Both BTPP's Charity and Trainings arose out of a conviction that all children have a right to be able to access therapy and other essential services delivered by well-trained therapists and professionals. BTPP believe that this is true for all children and for those who care for them, particularly so for the most disadvantaged and needy children in the West Midlands.


A Brief History

BTPP was set up by Shirley Truckle (RIP) in 1986. and it’s existence and development is down to the'chutzpah', hard work, skill, capacity and commitment of Shirley Truckle, ably supported by her husband Brian. Simply put, BTPP would not be in existence were it not for their determination and generosity of their time and spirit.

When Shirley and Brian moved to Birmingham from the Tavistock Clinic there had been an infant observation course run by Dr Linda Winkley, Child and Adolescent Psychiatrist, who had recruited Barbara Forryan and Beta Copley, both Child Psychotherapists, to teach in Birmingham.

Shirley and Brian, with advice from Margaret Rustin and help from Dr Dickie Bird, BTPP's first Chair of Training, Dr Athol Hughes, Dr Elinor Wedeles, Elizabeth Oliver-Bellasis and Dr Alberto Hahn and others, developed a training prospectus and BTPP was recognised by the Association of Child Psychotherapists as a training school in 1991.

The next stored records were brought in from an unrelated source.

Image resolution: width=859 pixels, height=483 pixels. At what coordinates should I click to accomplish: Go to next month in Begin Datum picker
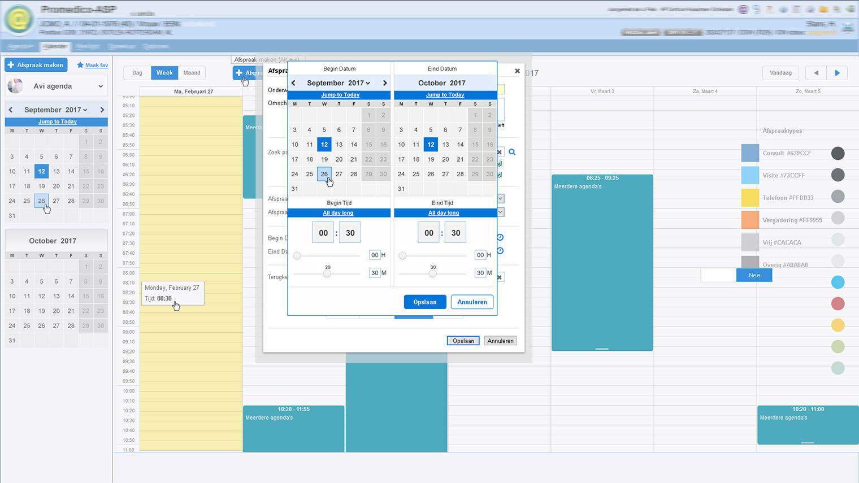coord(385,83)
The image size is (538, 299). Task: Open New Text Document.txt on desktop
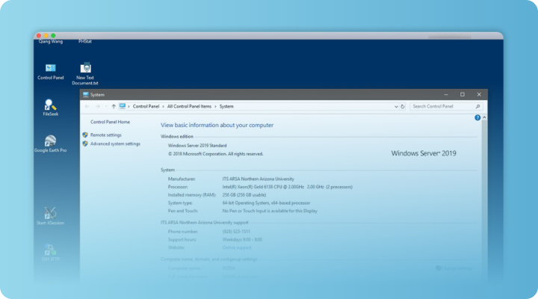[85, 69]
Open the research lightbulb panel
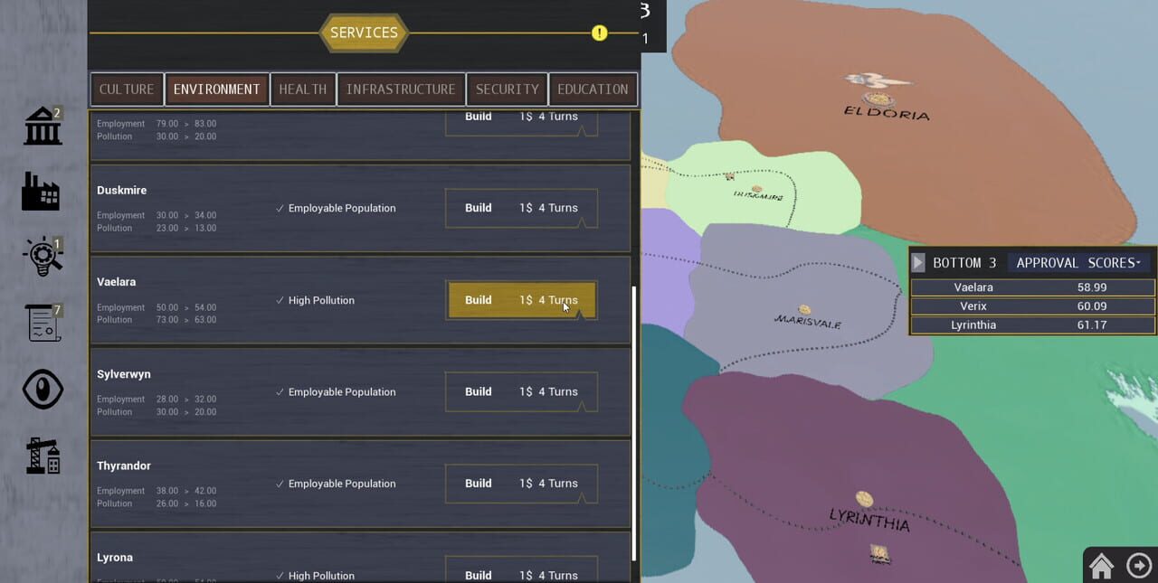The width and height of the screenshot is (1158, 583). [43, 256]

Eventually, BTPP was able to persuade the Regional Health Authority (now Health Education West Midlands) to fund BTPP on a five year rolling contract commissioning five new trainee Child psychotherapists positions per year.

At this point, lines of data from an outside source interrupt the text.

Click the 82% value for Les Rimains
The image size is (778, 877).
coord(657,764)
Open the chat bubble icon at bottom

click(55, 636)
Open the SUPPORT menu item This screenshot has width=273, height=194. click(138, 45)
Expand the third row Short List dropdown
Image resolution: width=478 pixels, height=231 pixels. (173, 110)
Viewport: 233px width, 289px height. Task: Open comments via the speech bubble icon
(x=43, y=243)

Shirley was a socialist at heart. So she worked for years for nothing to set up a training school with a charitable trust and aim at it’s core. BTPP is now overseen by a group of Trustees who ensure that the school uses it’s resources to ensure that as many professionals as possible who are working with children, and who can make use of this way of thinking, are able to access this kind of training to help them develop their capacity to work with the children who need it.

To date BTPP has trained more than 88 Child Psychotherapists and hundreds of local Clinicians working with children have completed the infant observation course.

BTPP’s Guiding Principles

  • BTPP believe that central to delivering therapy and other services that meet children's needs is that the professionals working with children can listen to and take in what children communicate about the reality of their external and internal lives. Only then can a truly empathic understanding of the position of the child be achieved and appropriate professional work or therapy be delivered to them.

  • BTPP knows that while this seems relatively straightforward, it is in fact highly complex and requires appropriate professional training and support. BTPP provides such a context in which professionals can learn, develop and be sustained.

  • BTPP strives to combine the capacity to achieve real empathy with the child and their family with a psychoanalytic understanding from a Kleinian- Bionian and Meltzerian perspective. BTPP acknowledges that this is only one of many useful ways of understanding the lives of children, though it is what we find most useful.

  • BTPP believes that the capacity to think and relate in a psychoanalytic psychotherapeutic way, i.e. to read between the lines, to think about the unconscious, to be able to tolerate the intense states of feeling and of mind when we encounter the reality of some children's internal and external lives and all the while to sustain open-mindedness and curiosity, is not predicted by an academic label, a prior professional qualification, or by similarity or difference to ourselves.

  • BTPP believes that psychoanalytic training should be accessible to interested and able professionals and should not be financially prohibitive.